Climate & Agriculture
Coastal vs inland
Along Tanzania’s lowland coastal areas, temperatures are higher and conditions more humid than inland. For example, Dar es Salaam averages 28°C in January and 24°C in July.
Along coastal regions, there are two seasons of rain. From mid-March to May, the masika or long rains bring downpours almost every day. The lighter mvuli or short rains fall November to January. Overall, rainfall is usually around 750mm annually, though offshore islands receive more.
The central plateau is cooler and drier because of its higher altitude. This region generally receives less than 500mm of rain annually. In drought years, it can be less, proving a real problem for farmers.
In mountainous areas of the northeast and southwest, temperatures are cooler (sometimes dropping below 15°C at night) and rain can fall any time.

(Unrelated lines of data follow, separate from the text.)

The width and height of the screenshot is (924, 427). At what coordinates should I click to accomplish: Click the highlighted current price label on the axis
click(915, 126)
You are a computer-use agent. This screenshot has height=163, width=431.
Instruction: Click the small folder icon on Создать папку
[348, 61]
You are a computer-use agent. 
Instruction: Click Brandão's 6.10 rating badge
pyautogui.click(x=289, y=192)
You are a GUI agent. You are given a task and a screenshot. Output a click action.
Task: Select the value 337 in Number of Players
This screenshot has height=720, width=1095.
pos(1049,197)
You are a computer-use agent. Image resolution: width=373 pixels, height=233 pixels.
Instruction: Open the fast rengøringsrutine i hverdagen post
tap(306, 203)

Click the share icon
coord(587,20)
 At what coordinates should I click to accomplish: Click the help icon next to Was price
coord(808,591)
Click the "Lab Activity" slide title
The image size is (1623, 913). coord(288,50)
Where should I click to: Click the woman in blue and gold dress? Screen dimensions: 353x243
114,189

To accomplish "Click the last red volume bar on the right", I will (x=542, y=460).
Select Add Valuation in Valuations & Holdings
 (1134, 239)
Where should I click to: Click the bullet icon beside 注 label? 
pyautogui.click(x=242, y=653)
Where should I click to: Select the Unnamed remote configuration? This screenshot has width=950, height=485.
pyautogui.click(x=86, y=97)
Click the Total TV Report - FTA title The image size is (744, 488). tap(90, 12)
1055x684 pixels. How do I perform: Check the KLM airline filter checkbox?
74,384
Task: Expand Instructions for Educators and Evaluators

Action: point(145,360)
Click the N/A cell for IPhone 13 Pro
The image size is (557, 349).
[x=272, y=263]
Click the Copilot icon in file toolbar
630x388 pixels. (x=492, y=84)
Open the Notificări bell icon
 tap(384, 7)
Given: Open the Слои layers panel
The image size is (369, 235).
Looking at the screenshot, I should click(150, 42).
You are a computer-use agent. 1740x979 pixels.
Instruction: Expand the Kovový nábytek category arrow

Many Tanzanians are involved in agriculture, often as subsistence farmers growing food for their families.
Projects are underway in Tanzania to evaluate which seed varieties are best adapted to drought-prone regions. By planting drought-resistant maize varieties, subsistence farmers are more likely to ensure a decent harvest for their families.
The main foods grown are maize/corn, cassava, beans, rice and bananas. While maize is the main staple in many areas, cassava (manioc) and sweet potatoes are used as drought-resistant crops.
Livestock rearing is a key activity across Tanzania, particularly in drier regions. Cattle, goats and sheep are raised by pastoral farmers and cattle meat is the second largest agricultural product (after bananas).
Sisal was introduced by the Germans – see History & Politics – in the 1890s. It was once Tanzania’s most valuable industry, though today it’s not a top-earner. The Germans also encouraged coffee-growing on the slopes of Kilimanjaro, as well as an increase in rubber plantations.
Some Tanzanians work on larger farms. As well as growing crops for the domestic market, commercial farms also produce harvests for export.
Coffee, tobacco and cotton are the highest-earning crops for export. Others include cashew nuts, tea and sisal.
Zanzibar is famous for its spices, but most especially for its cloves, which make up most of its exports. Coconuts and coconut products such as oil and matting are also important.
Zanzibar produces around one tenth of the world’s supply of cloves.